Note how all cabling runs on one side of the chassis so it will be much easier to open and work later. The strange-
The search switch used to power all the equipment is something rescued from the old TV box.
I don\'t know what its rating is, but it seems to work well and is well installed in the narrow space of the Pi\'s vacant LAN socket location.
Ideally, I prefer the normal sliding switch, but there is not a small enough switch.
The switch is stuck by the super combination. sticky double-
Tape and hot glue.
I may need to find a way to screw in place if it gets stuck, but now it doesn\'t change.
All the wiring is done, all the tests are OK, now is the time to turn it off!
Along the way, I \'ve done several tests to \"close the case\" to make sure the case does come back together --JUST.
To make sure that shorts don\'t show up when everything is caught together, I bought some adhesive
Remove the insulating plastic from the scrapped laptop and cut it to fit it on the back of the Press board.
This is necessary as the SD card socket is pressed on it once assembled.
I also stuck plastic on the metal back of the LCD because the drive board assembly side would press on it.
As in pre-
At the end of the photo, I used 4 small metal brackets with a threaded hole at each end as a link between the two and a half of the box.
These are made with scrapped laptop hinges.
Once each bracket is installed near every corner of the front box, it will drill holes in the rear box and install the screws into the bracket.
When all 8 screws are tightened, the case is securely secured together.
The battery cover is also clipped in the appropriate position, just clear the vertical connector on the Pi near the SD card socket.
I added 2 sticks to the rubber block on the inside lower part of the battery cover, which will give Li-
The ion battery and fix it more firmly in the appropriate position.
You can see from the photo of the battery door closed, there is quite a bit of space inside --
In fact, if I don\'t have the speaker installed there, I can install another Li-
The ion battery is there, although it will cover the bottom of the SD card slightly, making it difficult to remove/insert.

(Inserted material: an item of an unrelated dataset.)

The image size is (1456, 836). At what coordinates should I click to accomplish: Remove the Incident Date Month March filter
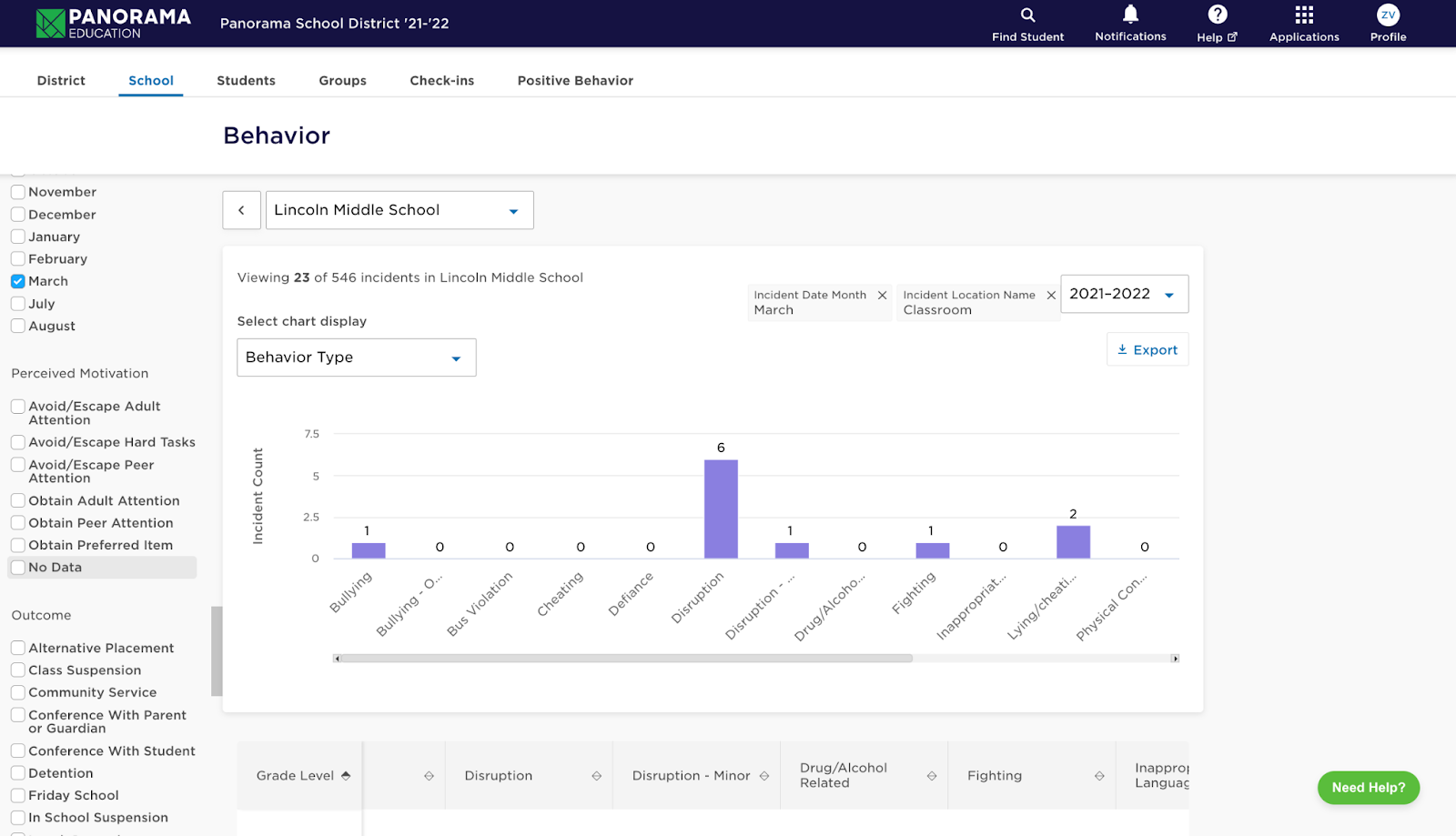tap(882, 296)
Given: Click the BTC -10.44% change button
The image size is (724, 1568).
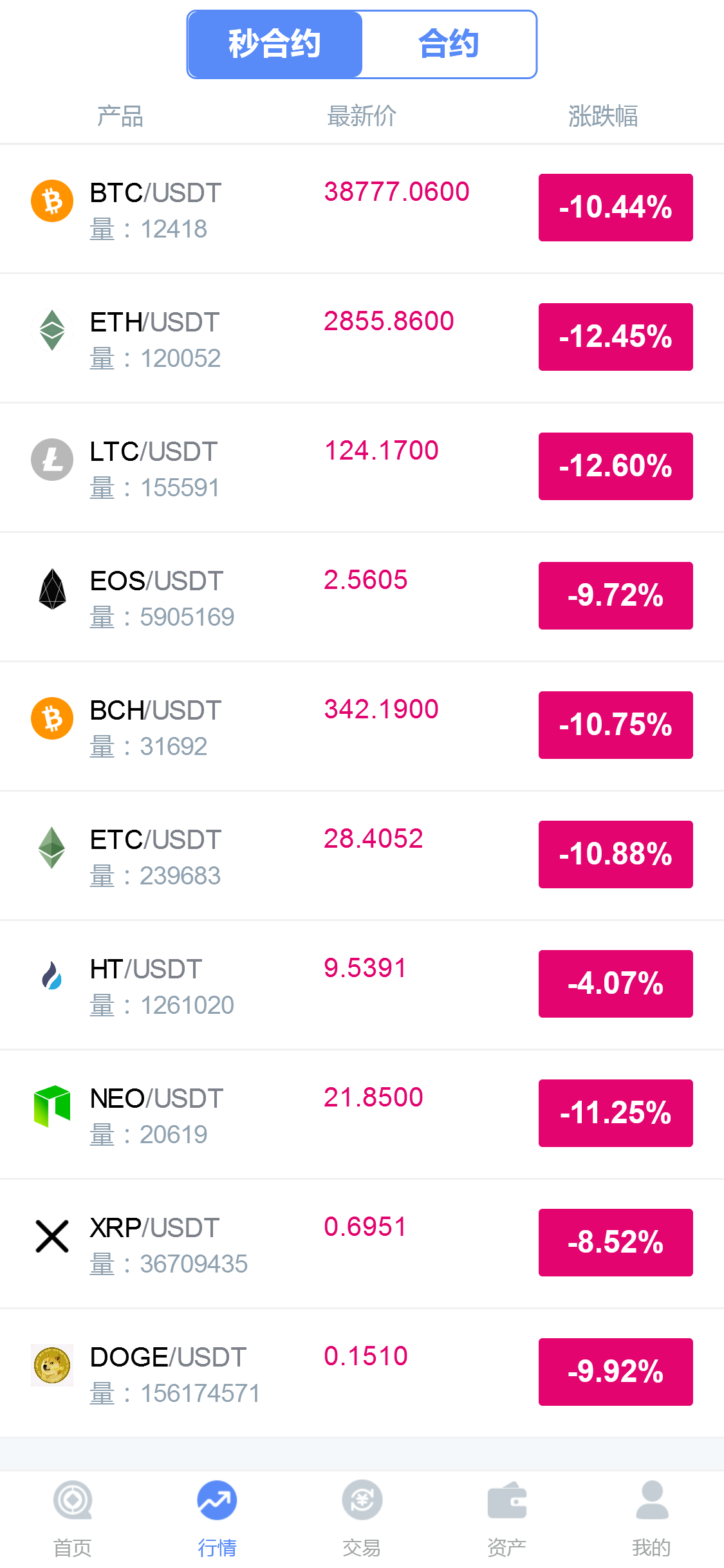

You can also see the extra GPIO lines bundled neatly with some of the pipes (maybe)later use.
Regrets and things to be done: 1.
I would love to catch a Game Boy without yellow!
This game is very cheap when I search online for a Game Boy\'s mod because it is defective, yellow and very dirty.

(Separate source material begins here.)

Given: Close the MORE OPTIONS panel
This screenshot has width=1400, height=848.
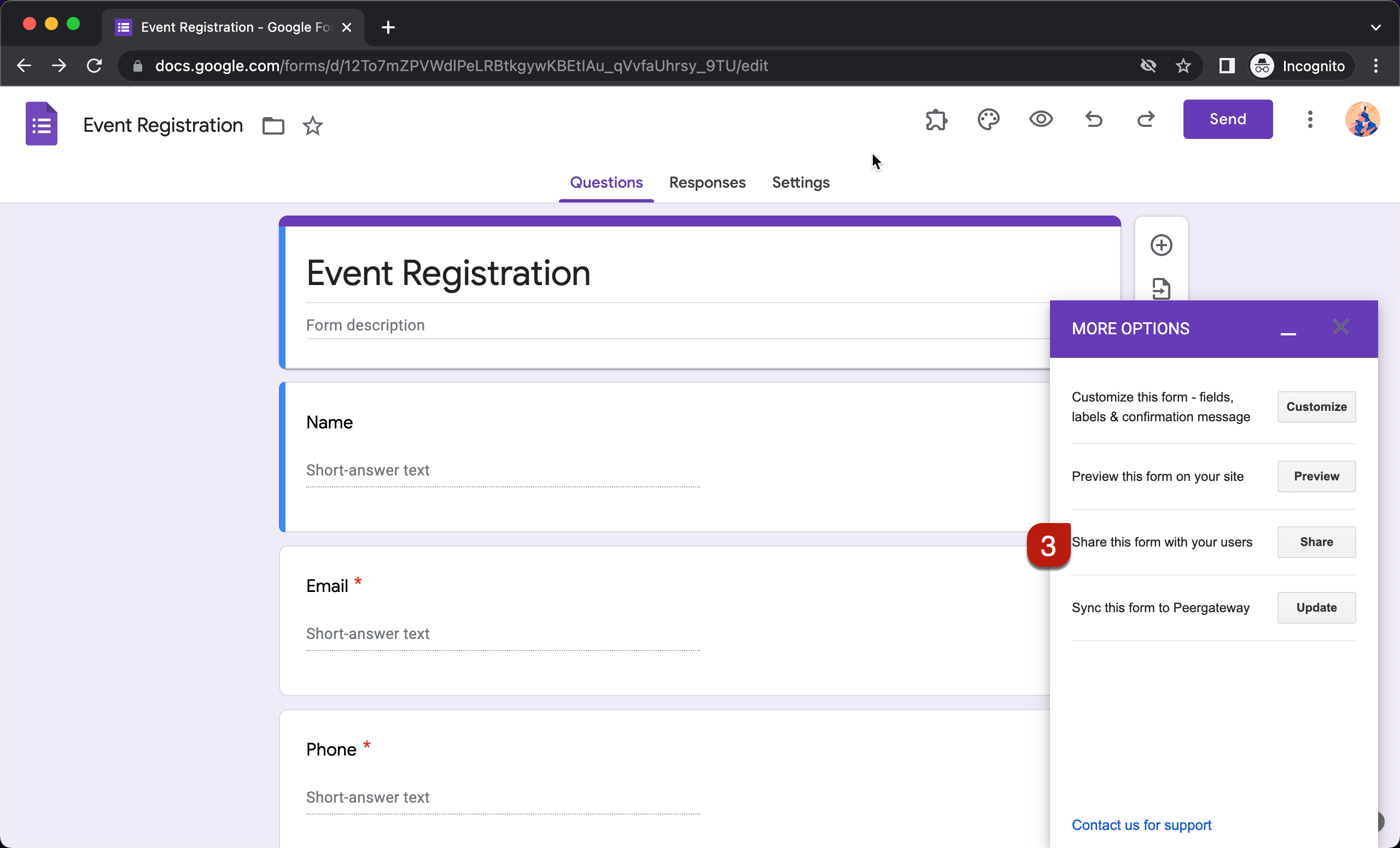Looking at the screenshot, I should point(1341,326).
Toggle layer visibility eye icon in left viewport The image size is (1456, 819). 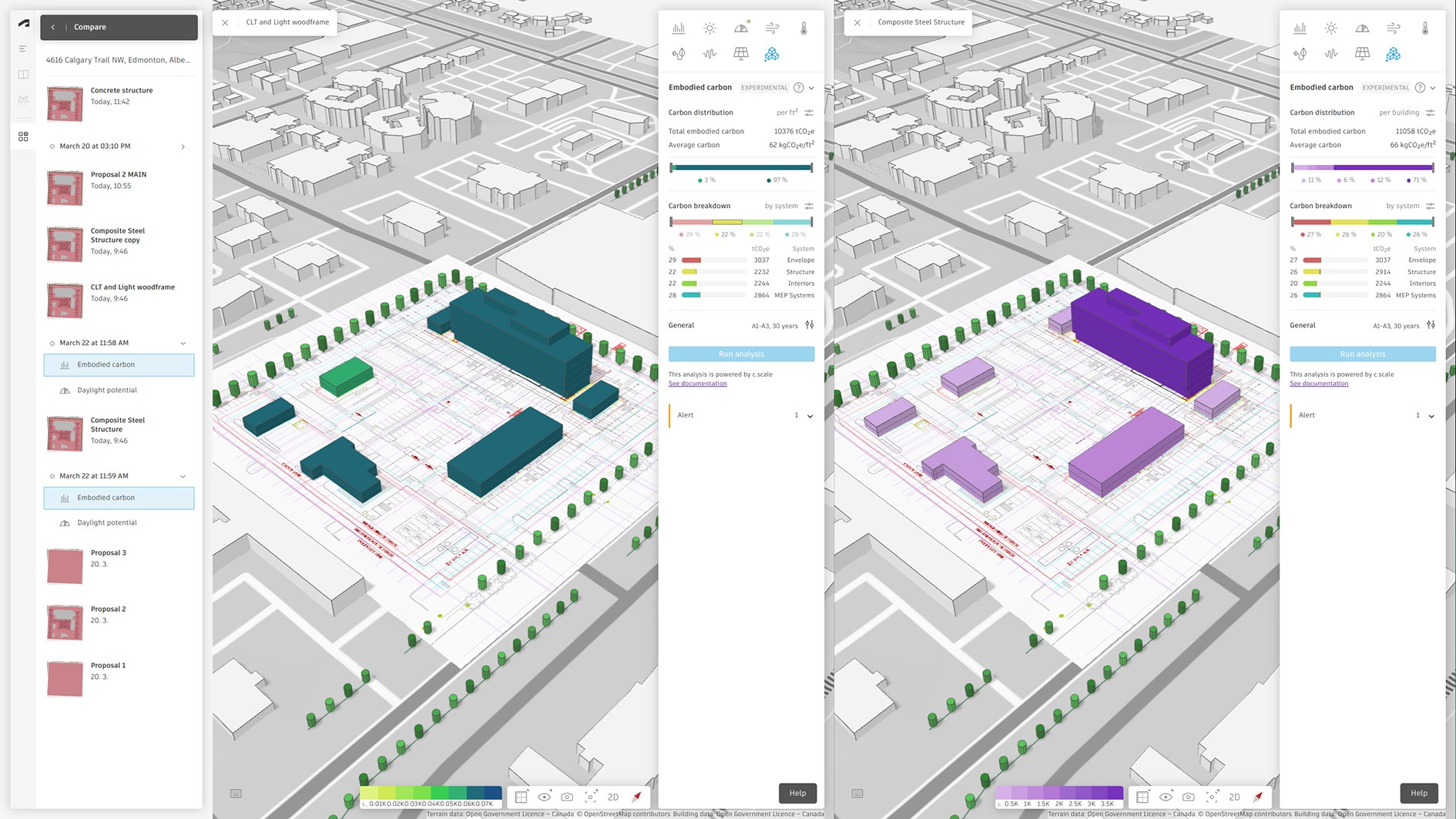click(544, 797)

It cleaned up, but the paint work is the only way to remove the yellow color.
Still, this is my first attempt, if it fails then it would be better to destroy a yellow Game Boy instead ofnew condition. 2.
I didn\'t bother to add the headphone socket because the battery is at the bottom right now so there doesn\'t seem to be an easy way.

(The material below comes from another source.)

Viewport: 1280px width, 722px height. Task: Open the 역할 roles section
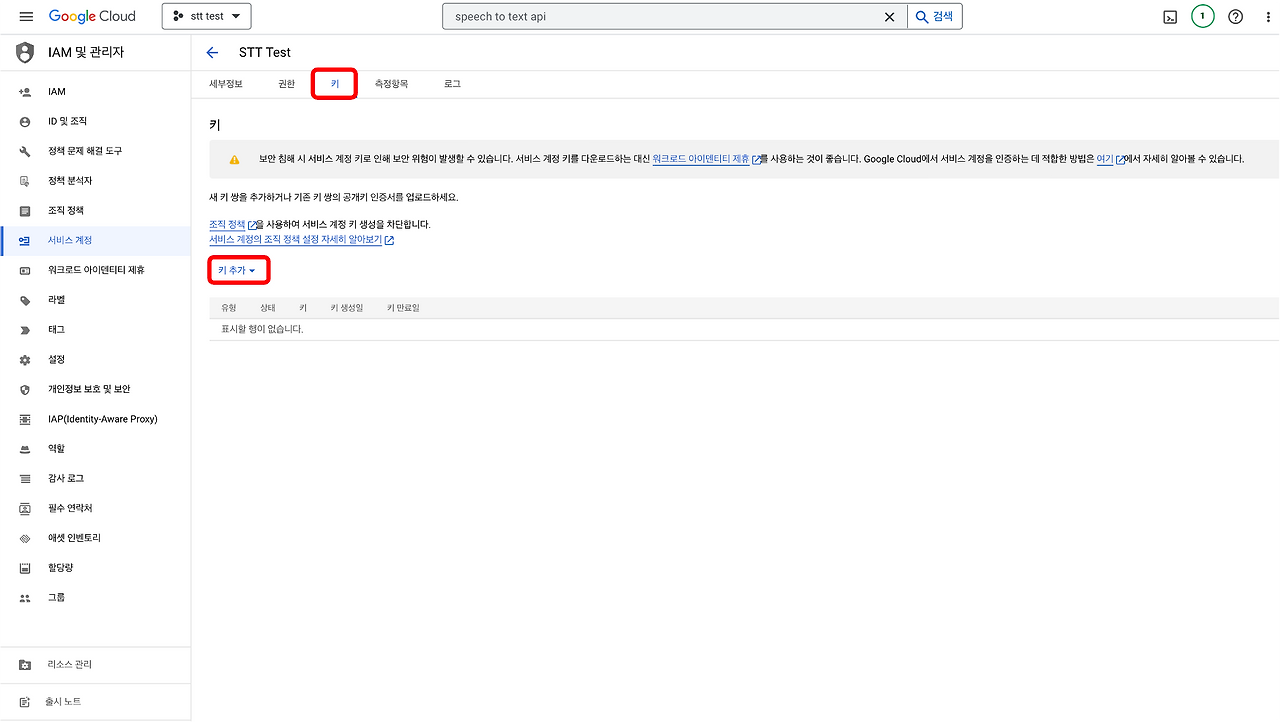coord(58,448)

I should fill in this hole, as well as the hole in the old link port and charging port. 3.
In this case, the speakers don\'t sound so great once, and all the speakers are turned off.
I suspect the 3 small holes I drilled out are too small, but I don\'t want to cut the big ugly speaker holes.
I can try to turn these holes into a long slot roughly the same as the opening of each speaker to see if this makes more sound.
Update: This issue has been fixed. 4.
I haven\'t added any cover or surround on the LCD yet.
If I can find a piece of acrylic or glass cut into the size of the opening, I think, for some thin black borders, this will greatly improve the look and provide protection for the LCD. 5.
Need to add protection board in Li-Ion cell.
If there is a short circuit or the voltage is too low, this will disconnect the power supply of the battery.
At the moment, the only way I can tell the low voltage is that the raised pressure Panel LED goes off and the LCD starts flashing.
Then it\'s time to shut down and charge!
But overall this is a very challenging project and the result is as good as I wish!
Now it\'s time to enjoy some crafting.
Host retro games!
Note: I found another small USB Li shortly after it was done-
An ion charging board with a Micro USB input and containing a battery protection circuit is online.
It\'s a big deal than I \'ve ever used and is ideal.